Every component of the OS depends on this model. The CPU scheduler manages the Ready-to-Running transition. The I/O subsystem drives the Running-to-Waiting and Waiting-to-Ready transitions. The memory manager uses the extended suspend states to handle memory pressure. Synchronisation primitives use the Waiting state to implement mutual exclusion and coordination.
The Process Control Block is the data structure that makes all of this possible. It is the OS’s complete record of a process, enabling it to be suspended, resumed, and managed across potentially millions of state transitions during its lifetime.
Understanding the process state diagram is not just academic knowledge it is the foundation for understanding CPU scheduling algorithms, I/O performance, memory management, and process synchronisation. It is the model that every operating systems engineer works with, consciously or not, every day.
FAQs
1. What is a process state diagram in OS?
A process state diagram is a formal model that defines all states a process can occupy during its lifetime in an operating system New, Ready, Running, Waiting, and Terminated — and the events that trigger transitions between those states. It is the foundational model for CPU scheduling, I/O management, and process synchronisation.
2. What are the five states in the process state diagram?
The five states are New (process just created), Ready (loaded in memory, waiting for CPU), Running (actively executing on CPU), Waiting or Blocked (waiting for I/O or an event), and Terminated (execution complete).
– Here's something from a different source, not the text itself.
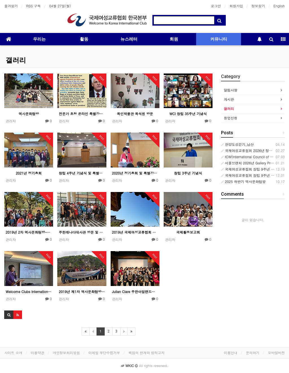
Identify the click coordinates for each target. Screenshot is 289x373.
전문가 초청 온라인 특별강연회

Every process occupies exactly one of these states at any instant.
3. Why does a process move from Running back to Ready?
A Running process returns to Ready when it is preempted by the scheduler either because its time quantum (time slice) has expired in a Round Robin system, or because a higher-priority process has become ready and the scheduler performs priority preemption. The process is still executable; it simply lacks CPU time.
4. What is the difference between the Waiting and Ready states?
A process in the Ready state is fully prepared to run and is only waiting for CPU time. A process in the Waiting (Blocked) state cannot run; even if the CPU is free, it is waiting for an external event, such as I/O completion. When the event occurs, the process moves from Waiting back to Ready, not directly to Running.
5. What is a zombie process?
A zombie process is a process that has terminated, moved to the Terminated state, but whose Process Control Block (PCB) has not yet been removed because its parent has not called wait() to collect the exit status. It occupies a slot in the process table but consumes no CPU or memory beyond its PCB.